In 2012, Heylin published a book about the theme of mental illness in British rock music in the 1960s and 1970s. Titled All the Madmen, it includes chapters on the Dialectics of Liberation conference of 1967, Syd Barrett, Pink Floyd's album The Dark Side of the Moon, David Bowie's theme of schizophrenia in his songs, the Who's Quadrophenia album, and Nick Drake.

Also in 2012, Heylin published E Street Shuffle: The Glory Days of Bruce Springsteen and the E Street Band, a biography of Bruce Springsteen and an analysis of his achievements in the recording studio.

In 2015, Heylin published It's One for the Money, a history of song publishing since the birth of the popular music industry and the establishment of song copyrights at the beginning of the twentieth century.

In 2016, Heylin published his history of UK punk music in the year 1976, Anarchy in the Year Zero: The Sex Pistols, the Clash and the Class of '76.

In October 2016, Heylin published his study of Bob Dylan's 1966 World Tour, Judas!: From Forest Hills to the Free Trade Hall: A Historical View of Dylan's Big Boo.
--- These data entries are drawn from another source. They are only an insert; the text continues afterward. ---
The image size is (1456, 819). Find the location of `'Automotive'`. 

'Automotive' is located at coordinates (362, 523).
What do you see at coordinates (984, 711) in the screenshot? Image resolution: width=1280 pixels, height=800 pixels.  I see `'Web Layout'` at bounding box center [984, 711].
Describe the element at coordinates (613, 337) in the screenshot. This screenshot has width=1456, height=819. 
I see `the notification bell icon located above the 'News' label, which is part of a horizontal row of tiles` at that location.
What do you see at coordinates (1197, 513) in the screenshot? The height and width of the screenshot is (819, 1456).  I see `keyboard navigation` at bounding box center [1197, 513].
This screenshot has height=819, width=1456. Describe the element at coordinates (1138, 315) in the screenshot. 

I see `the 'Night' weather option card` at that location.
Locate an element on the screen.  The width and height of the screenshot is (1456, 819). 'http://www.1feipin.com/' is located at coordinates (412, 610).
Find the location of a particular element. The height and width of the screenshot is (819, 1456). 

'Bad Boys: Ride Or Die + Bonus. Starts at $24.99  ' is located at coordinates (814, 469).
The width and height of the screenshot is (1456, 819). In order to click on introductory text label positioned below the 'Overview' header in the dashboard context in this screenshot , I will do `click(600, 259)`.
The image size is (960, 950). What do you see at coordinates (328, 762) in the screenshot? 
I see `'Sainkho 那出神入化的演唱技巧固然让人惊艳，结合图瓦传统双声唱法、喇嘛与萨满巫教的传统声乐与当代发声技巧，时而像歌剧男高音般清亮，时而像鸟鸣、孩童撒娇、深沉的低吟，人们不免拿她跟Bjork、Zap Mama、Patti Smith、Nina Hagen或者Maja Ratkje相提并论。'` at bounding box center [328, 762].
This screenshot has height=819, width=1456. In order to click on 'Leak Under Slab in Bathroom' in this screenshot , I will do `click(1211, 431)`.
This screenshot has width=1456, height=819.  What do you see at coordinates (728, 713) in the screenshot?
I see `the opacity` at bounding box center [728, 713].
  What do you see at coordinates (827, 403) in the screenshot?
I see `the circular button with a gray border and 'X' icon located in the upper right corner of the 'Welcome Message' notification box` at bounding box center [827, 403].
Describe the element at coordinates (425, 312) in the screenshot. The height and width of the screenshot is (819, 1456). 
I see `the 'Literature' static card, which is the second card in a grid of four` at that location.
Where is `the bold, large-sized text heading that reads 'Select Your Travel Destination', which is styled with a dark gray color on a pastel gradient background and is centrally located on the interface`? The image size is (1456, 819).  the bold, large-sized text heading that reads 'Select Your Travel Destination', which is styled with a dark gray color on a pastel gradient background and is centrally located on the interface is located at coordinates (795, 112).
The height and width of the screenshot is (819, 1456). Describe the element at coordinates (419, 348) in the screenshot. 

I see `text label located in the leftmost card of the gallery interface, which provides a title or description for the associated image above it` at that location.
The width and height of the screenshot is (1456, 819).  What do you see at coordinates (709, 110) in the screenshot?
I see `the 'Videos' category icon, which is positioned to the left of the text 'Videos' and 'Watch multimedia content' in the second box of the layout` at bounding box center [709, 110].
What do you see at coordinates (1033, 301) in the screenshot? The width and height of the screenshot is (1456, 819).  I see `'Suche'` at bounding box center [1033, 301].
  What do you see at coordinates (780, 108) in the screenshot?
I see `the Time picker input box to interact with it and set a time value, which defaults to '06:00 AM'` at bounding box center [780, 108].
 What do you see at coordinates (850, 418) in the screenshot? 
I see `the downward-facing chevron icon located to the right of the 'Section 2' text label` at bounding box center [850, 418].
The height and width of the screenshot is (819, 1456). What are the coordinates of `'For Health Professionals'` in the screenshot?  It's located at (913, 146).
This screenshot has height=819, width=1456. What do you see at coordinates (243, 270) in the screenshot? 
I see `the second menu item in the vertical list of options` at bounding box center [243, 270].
Heylin has also contributed the liner notes for the 36-CD set, Bob Dylan: The 1966 Live Recordings, released by Sony/Legacy Recordings, which includes every known recording of Dylan’s 1966 concert tour.

In 2017, Heylin published his account of Dylan's controversial "Born Again" Christian phase, Trouble In Mind: Bob Dylan's Gospel Years: What Really Happened. The book complemented the release of The Bootleg Series Vol. 13: Trouble No More 1979–1981, which consisted of a large number of out-takes and live performances from this period of Dylan's recording and performance career.

To tie in with Dylan's 80th birthday in May 2021, Heylin published The Double Life of Bob Dylan: Volume I: 1941–1966 A Restless, Hungry Feeling. The first of two volumes, this biography is based on research by Heylin in the newly-established Bob Dylan archive in Tulsa, Oklahoma. Andrew Motion wrote in The Spectator that "Heylin has always been good on this aspect of Dylan’s story — concealment —  hence the title of his first biography, and the way this new one repeats an idea of secrecy."

Books 
 Saved! The Gospel Speeches of Bob Dylan. Hanuman Books, NY & Madras, 1990. 
 Dylan Behind the Shades. Penguin, UK; Simon & Schuster, US, 1991. 
 Bob Dylan: The Recording Sessions 1960–94. Penguin. UK; St Martin’s Press, US, 1995. 
 Dylan Day By Day: A Life in Stolen Moments. Music Sales/Schirmer, 1996. 
 Dylan's Daemon Lover: The Story of a 450-Year Old Pop Ballad. Helter Skelter, 1998. 
 Bob Dylan: Behind The Shades – Take Two. Penguin-Viking, UK, 2000. 
 No More Sad Refrains: The Life & Times of Sandy Denny. Helter Skelter, 2001. 
 Bob Dylan: Behind the Shades Revisited. Harper-Collins, US, 2001. 
 Can You Feel the Silence? – Van Morrison: A New Biography. Viking-Penguin, UK; Chicago Review Press, US, 2004. 
 Bootleg – The Rise & Fall of the Secret Recording Industry. Omnibus Press, 2004.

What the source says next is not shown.